┌─ Kaynak metin

Türk ordusu ve istihbaratı içinde en üst düzeyde sorumluluk yapmış bir görevlinin bu açıklaması, Türk devletinin ülke sınırları dışında da hukuk dışı eylemler yaptığının açık itirafıdır. Ancak bu açıklama ordu, MİT ve istihbarat görevlilerinin ilk kez yaptıkları bir itiraf değil. Paris ve öncesi cinayetlere ilişkin, İsmail Hakkı Pekin’inkine benzer onlarca açıklama ve itiraf var.

***

6-7 Eylül 1955 tarihinde İstanbul’da, Rumlara ve Yahudilere ait ev, ticari işletme, fabrika, kilise, sinagog, manastır ve okullar yağmalanarak yakıldı. ‘İstanbul Pogromu’ diye bilinen bu olay ile Türk ve müslüman olmayan insanlar İstanbul’dan çıkarıldı, mülklerine el konuldu. Bu olaylar, ‘Atatürk’ün Selanik’teki evinin bombalandı’ğı haberi üzerine gelişmişti. Selanik’teki bombalamayı Türk konsolosluk görevlisi Oktay Engin gerçekleştirdiği açığa çıkmıştı. Oktay Engin, devletin itibarlı bir personeli olarak, 1992 yılında, Nevşehir valiliğine atanarak mükafatlandırılmıştı.

1988-1990 yılları arasında TC Milli Güvenlik Kurulu(MGK) Genel sekreterliği yapan Orgeneral Sabri Yirmibeşoğlu, gazeteci Fatih Güllapoğlu’na verdiği röportajda, “6-7 Eylül İstanbul olayları bir özel harp faaliyetidir. Muhteşem bir örgütlenmeydi ve amacına ulaştı” diyerek bu provokasyonun planlı bir devlet faaliyeti olduğunu kabul etmiştir.

***

İmdat Yılmaz, 1978 yılında Danimarka’ya göç etmişti. 1986 yılından itibaren Kopenhag’daki Kürt kurumlarında çalışmaya başlamış, 1992’de Kürt Dernekleri Federasyonu Başkanı olmuştu.

1994 yılının 7 Şubat günü, evinden çıkarken silahlı saldırıya uğradı. Olayın ardından Danimarka polisi Kürt derneğini bastı, Kürt yurtseverleri gözaltına aldı. Polis ve Danimarka basını, olayın "PKK içi bir çatışma" olduğunu açıkladı. Saldırgan yakalanmadı. Danimarka savcıları ciddi bir soruşturma yapmadan dava dosyası kapandı.

└─

Görevler
- 1) Siyasi cinayetlerle ilgili metne göre aşağıdakileri cevaplayın:
(a) 6-7 Eylül 1955'te İstanbul'da yaşanan olay hangi adla biliniyor?
(b) Sabri Yirmibeşoğlu röportajı hangi gazeteciye vermişti?
(c) İmdat Yılmaz 1992'de hangi göreve gelmişti?
- 2) Siyasi cinayetlerle ilgili metni kaldığı yerden sürdürün.
Sonraki satırlar, siyasi cinayetlerle ilgili metinden ayrı bir malzemedir.

┌─ Verilen bilgiler

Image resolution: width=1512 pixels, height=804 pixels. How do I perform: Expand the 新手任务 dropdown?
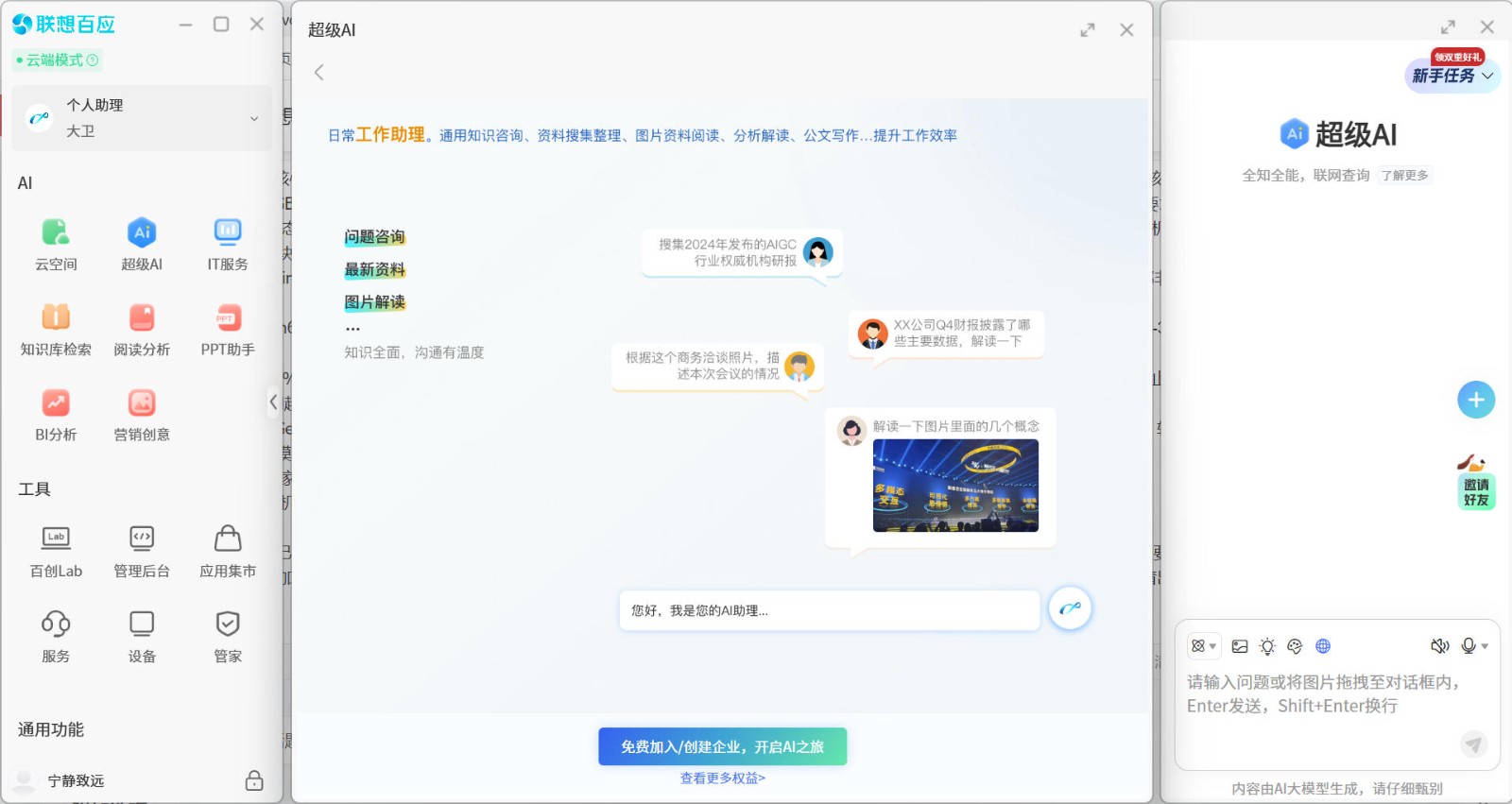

└─

Cevaplar
- 1)
(a) İstanbul Pogromu
(b) Fatih Güllapoğlu
(c) Kürt Dernekleri Federasyonu Başkanı

- 2)
Yılmaz suikastini yapan kişi, Kopenhag’daki "Irak Türkleri Kültür Derneği"ne sık sık giden ve Türk diplomat pasaportu taşıyan Sabah Ketene’ydi. Danimarka istihbaratı (PET) bu olayı kimin gerçekleştirdiğini biliyordu. Ama saldırgan ve arkasındaki güç açıklandığında Danimarka-Türkiye ilişkileri bozulacaktı. Danimarka hükümeti ilişkileri bozmadı ama Mehmet Ağar döneminde Türkiye ile imzalanan "teröre karşı mücadelede işbirliği" anlaşmasını tek taraflı bir kararla iptal etti.

Emin Çölaşan, 11 Haziran 2006 tarihli Hürriyet gazetesinde, "İsimsiz Kahraman" başlıklı bir yazı yazdı. Yazı, Kerkük’te evinin önünde öldürülen Sabah Ketene isimli şahıs için yazılmıştı.

Emin Çölaşan Danimarka’da, İmdat Yılmaz’a yapılan suikasti tüm detayları ile anlatıyor, bu suikasti, Sabah Ketene’nin devlet için ve devlet adına gerçekleştirdiğini anlatıyordu.

Çölaşan, Paris cinayetleri işlendiğinde, bu kez Sözcü gazetesinde, Paris Katliamını Sabah Ketene gibi "isimsiz kahraman"ların gerçekleştirmiş olabileceğini yazdı.

***

3 Kasım 1996 günü, Bursa-Balıkesir yolunda gerçekleşen bir trafik kazasıyla, Türkiye’de Devlet-siyaset-mafya ilişkileri açığa çıktı. “Susurluk Olayı” diye bilinen bu kazada, DYP Milletvekili Sedat Bucak yaralanmış; Emniyet Müdürü Hüseyin Kocadağ ile birlikte, Mehmet Özbay sahte kimliği taşıyan ve birçok suçtan aranan Abdullah Çatlı ölmüştü.

TC. Başbakanlık Müsteşarı Kutlu Savaş, başbakanın talimatıyla bu konuya ilişkin bir rapor hazırladı. Rapor, Devlet-Mafya-siyaset üçgeninde oluşan kontrgerilla örgütünün ülke içinde ve dışında birçok cinayet işlediğini, tehdit ve şantajla para topladığını, birçok insanın mallarını gasp ettiğini belirtiyordu.

Susurluk kazası ile ilgili ifade veren Eski Kortr-Terör Daire Başkanı Mehmet Eymür, “Gerek Ermeni-ASALA faaliyetleri sırasında, gerekse PKK faaliyetleri ile ilgili yurt dışı çalışmalarında ekiplere ihtiyacımız vardı. Bu işleri normal adamlara yaptırmak mümkün değildi. Vurucu kırıcı adamlara ihtiyacımız vardı. MİT elemanı Hiram Abbas ile mafya lideri Alaatin Çakıcı, Beyrut’ta Ermenileri öldürdü. Çakıcı Atina’da da Agop Agopyan’ı öldürdü” demiştir.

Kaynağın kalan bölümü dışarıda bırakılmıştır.